Timely diagnostics and treatment of cryptorchidism disease is of great importance for prevention of other illnesses.

Cryptorchidism promotes 20-40 times increase of testicular cancer development risk. Cancer develops in 10% of all cases. The likelihood of cancer development in undescended testicles is four times higher in case of abdominal (intraabdominal) cryptorchidism, than during of inguinal cryptorchidism.

Fertility disorder takes place during cryptorchidism. In case of bilateral cryptorchidism, fertility is preserved in 30% of cases only. Fertility disorder is more expressed in case of higher position of testicles and during its longer lasting stay outside of the scrotum.

Scrotal hernia is a frequent occurrence during cryptorchidism as well; there is an increased risk of twisted testicles, especially in post-pubertal period.

There is a variety of cryptorchidism, associated with absence of one or two testicles in the scrotum and depended on testicle position. That's why, a distinction is made between intra-abdominal cryptorchidism (in 10% of cases), when a testicle is located in the peritoneum proximally to internal inguinal ring; inguinal cryptorchidism, when a testicle is positioned in inguinal canal, between external and internal inguinal rings; in 5% of cases a testicular ectopia is in evidence, when a testicle is located distally to internal inguinal ring, an ectopic testicle is manifested in the neighborhood of a groin (inguinal ectopia), in the vicinity of perineum, thigh (femoral ectopia), in the neighborhood of root of penis and pubis.

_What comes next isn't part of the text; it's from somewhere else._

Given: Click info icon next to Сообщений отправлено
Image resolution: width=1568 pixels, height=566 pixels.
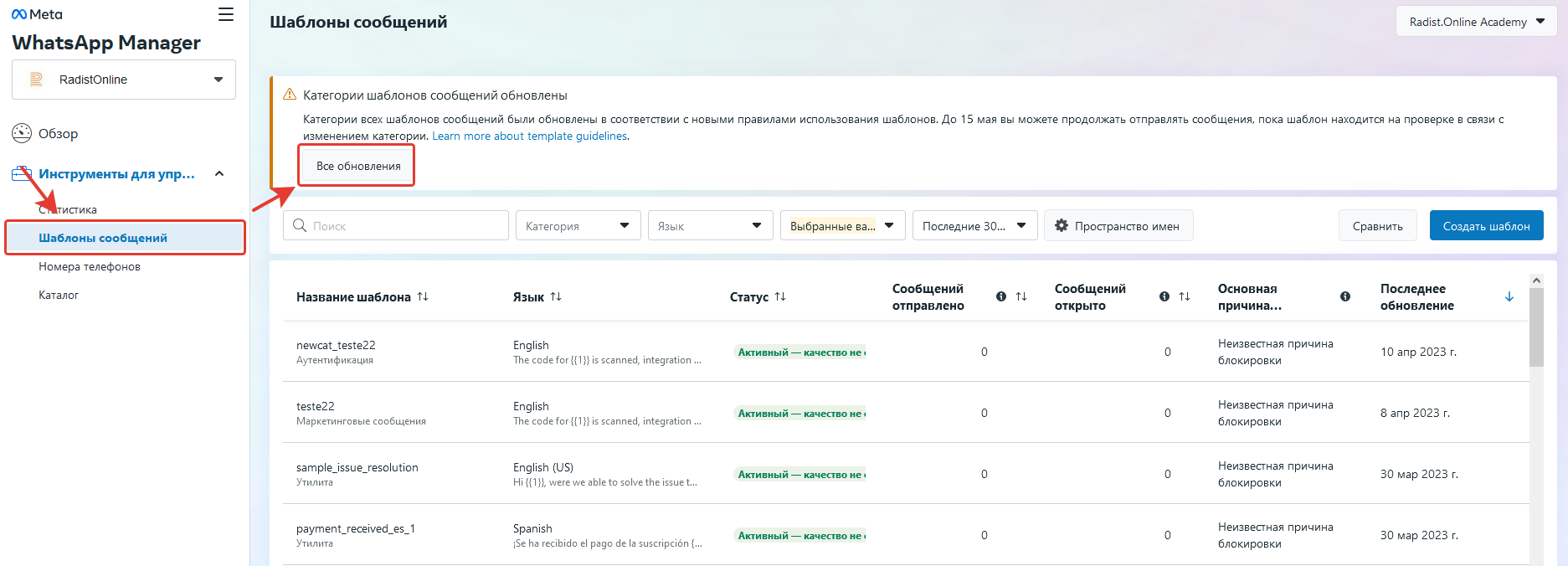Looking at the screenshot, I should coord(1001,296).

Anorchidism (congenital absence of testicles) is registered in 4% of cases, and false cryptorchidism (testis redux) is in last place; increased reflex of cremaster (a thin muscle which draws up the testicle) takes place in this case. The biggest activity of cremasteric reflex is observed at the ages from 2 to 7 years.

It should be noted that a child mustn't wear Pampers around the clock (within 24 hours). Long-term overheating of infant testicles may cause decrease in fertility (reproductive dysfunction) in the future. Use of Pampers is reasoned when taking a walk, while sleeping, but its round-the-clock use is not appropriate. Elder infants should wear free panties, which don't cause firm adherence of the scrotum to a body.

Preventive measures include serious preparation for future pregnancy, timely recovery from chronic infections, avoidance of stresses and physical loads within the first months of pregnancy, when visceral organs of a fetus start to form, we have to avoid a contact with harmful substances (repair works, involvement in hazardous production), we have to refuse the administration of non-narcotic pain relievers (Aspirin, Ibuprofen and Paracetamol).

There are a cases of acquired cryptorchidism, as well; it may develop as a result of injuries and herniotomy, too. Thus, since the problem of infertility due to male issues is so acute worldwide, and frequently it is associated with reproductive system disorder in childhood, adoption of preventive measures is so necessary that includes delivery of necessary information in a form acceptable for population; the abovementioned issues have to be taken into account in educational medical programs; broadening of used pharmaceutical preparations spectrum and increased use of nonprescription drugs requires further study of drug action in order to eliminate the risk-factors of cryptorchidism development, associated with the effect of drugs.